Activity-Based Costing (ABC) is widely accepted as the most accurate method, but it is also the most challenging and expensive method to implement. It can be stated as the ABC method is more suited for business with high overhead costs that manufacture products rather than companies that offer services. So, companies manufacturing a large number of different products prefer an activity-based system as it provides them with more accurate costs for each product. Thus, with the help of activity-based costing, it becomes more convenient to identify areas where expenses are done on non-profitable products.
(B) Traditional Cost Accounting (TCA)
As it relies completely on assigning average overhead rates, making it a much easier way to determine the cost of a product. This also contributes to compromising with the accuracy sometimes as it doesn’t factor in nonmanufacturing expenses. Also, it doesn't clarify which overhead costs actually affects specific products.

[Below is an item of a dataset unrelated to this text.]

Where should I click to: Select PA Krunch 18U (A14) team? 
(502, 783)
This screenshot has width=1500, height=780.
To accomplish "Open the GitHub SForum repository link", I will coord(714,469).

You can understand these costing methods with the help of an example. For example, you decided to pool a car with a friend of yours to any particular destination. Once you arrive at your destination, you will simply divide the total cost into exactly two equal halves. This would be similar to traditional costing.
Traditional costing is mostly used when the overhead of a company is low compared to the direct costs of production. It gives reasonably accurate cost figures when the production volume is large, and changes in overhead costs do not create a substantial difference when calculating the costs of production. This type of method is not very expensive to implement. Generally, companies prefer traditional costing for external reports as it becomes easy and convenient for outsiders to understand. However, managers are not able to get a picture of accurate product costs. This is because the application of overhead burden rates is absolute and applied evenly to the cost of all products.
There are various benefits of using Activity-based accounting (ABC) over traditional cost accounting (TCA) in the SME's. The ABC method enables the financial managers to concern about the cause and effect connection between distributions and expended resources, accurateness of cost allocations, the suitability of cost, profit facts, and the ability to update the accounting systems. Moreover, the ABC method offers immense provisions for operational, financial, and strategical decision makings. The financial managers enjoy the opportunity to integrate the ABC method more effectively into the planning processes. The ABC method has better and sophisticated financial supports for the strategical making of any product or customer decisions.